Paulette et Marcel ? Non, Claudine et Bernard !

La Veuve joyeuse

Par Laurent Bury | mar 29 Octobre 2019 | Imprimer

L’opérette dans la France de l’après-guerre, quand ce n’était pas Luis Mariano, c’était bien souvent le couple formé par les inoxydables Bordelais, Paulette Merval (1920-2009) et Marcel Merkès (1920-2007), couple à la scène comme à la ville. On leur doit notamment un beau disque d’extraits de La Veuve joyeuse, qui peut tenir son rang aux côtés de la fameuse version où Micheline Dax, avec un inénarrable accent américain dans les dialogues parlés, donnait la réplique au très grand Michel Dens, l’entourage n’étant pas moins somptueux (Suzanne Lafaye, André Mallabrera, Jean-Christophe Benoît…).

Hélas, on le sait, l’opérette dans la France de l’après-guerre connut aussi un déclin dont elle ne commence que partiellement à se relever. Les extraits de La Veuve joyeuse enregistrés en 1981 et aujourd’hui réédités par Laserlight témoignent de cette décadence. Il y a très peu de finesse à attendre de l’orchestre anonyme dirigé par Jean Doussard, et l’on trouvera bien peu de choses à sauver parmi les seconds rôles.

Michèle Comanester ne peut offrir à Nadia qu’une petite voix trémulante qui ne s’approche de l’aigu qu’avec prudence, pour un personnage assez éloigné de l’ambassadrice volage dépeinte par le livret. Son Camille, Christian Lara, est un ténor raide à l'émision laborieuse, qui se réfugie dans le falsetto dès que sa ligne de chant s’élève un peu trop au-dessus de la portée. Quant à l'esprit, il est singulièrement absent de cette interprétation.

Avec Bernard Sinclair (1937-2015), on monte d’un cran. Sans être exceptionnelle, la voix claire et charmeuse est celle d’un baryton léger, et l’on imagine volontiers qu’il put être un Pelléas ou un Marouf tout à fait crédible (Escamillo, également à son répertoire, est un peu plus étonnant). C’est néanmoins surtout dans l’opérette qu’il trouva le plus à employer son talent. Il enregistra notamment toute une série d’ouvrages avec Mady Mesplé, Christiane Stutzmann (la mère de Nathalie) et Charles Burles, réédités par EMI (La Fille de Madame Angot, Les Cloches de Corneville…).

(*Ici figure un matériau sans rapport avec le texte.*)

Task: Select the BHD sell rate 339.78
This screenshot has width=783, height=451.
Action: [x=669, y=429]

Mais dans cette entreprise, l’héroïne – à tous les sens du terme – est Claudine Granger, qu’on soupçonne d’être originaire de Belgique, mais sur laquelle on avoue manquer à peu près totalement d’informations. Voilà une soprano qui pouvait tenir haut la main les rôles « classiques » du genre (elle a notamment gravé Pomme d’Api, Tromb-al-Cazar et L’Ile de Tulipatan), grâce à sa voix élancée mais charnue, et à la fermeté de sa diction, qui permet de ne pas perdre un mot de ce qu’elle chante. Elle aussi participa à un nombre impressionnant d’enregistrements d’opérette, dont une autre Veuve joyeuse, également dirigée par Jean Doussard.

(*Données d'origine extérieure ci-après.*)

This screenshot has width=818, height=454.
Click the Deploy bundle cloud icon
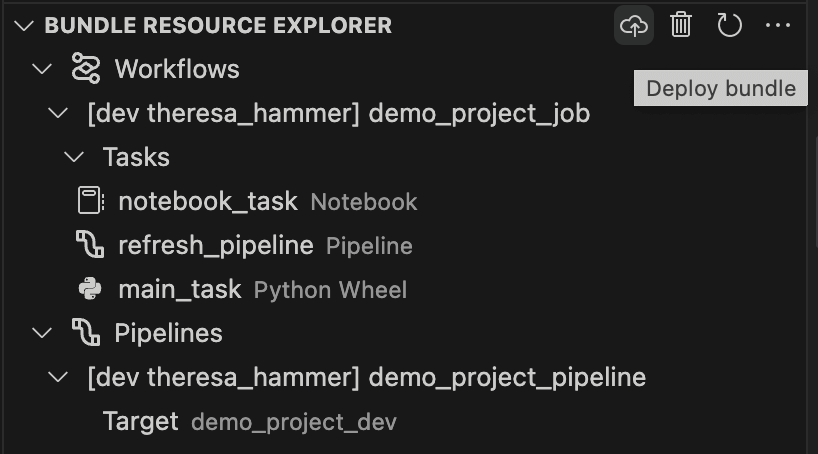(634, 25)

Le label DOM remet aujourd'hui sur le marché toute une collection d’extraits d’opérettes dont Claudine Granger est la protagoniste, jadis publiés par TLP ou Laserlight, dans les collections « Prestiges de l'Opérette » et « Opérettes célèbres », avec des titres parfois un peu oubliés. La comédie musicale Hello Dolly ! est restée dans les mémoires, notamment grâce au film avec Barbra Streisand, on prêtera une oreille attentive à la version française, créée par Annie Cordy en 1972, ici enregistrée en 1994, et où l’on retrouve le couple Granger-Sinclair. Balalaïka trahit par son titre son sujet russe, mais cette opérette fut créée à Londres en 1936 et montée à Paris deux ans après. Le Chant du désert (1926) était l’œuvre de trois librettistes dont Oscar Hammerstein ; comme Balalaïka, cette opérette américaine fut adaptée en français pour le théâtre Mogador que dirigeait Maurice Lehmann. Claudine Granger a également interprété des œuvres de Francis Lopez moins célèbres que La Belle de Cadix ou Le Chanteur de Mexico : Laserlight nous permet de l’entendre dans Fandango (1949) et dans Le Vagabond tzigane (1982), soit les deux extrêmes de la carrière du compositeur.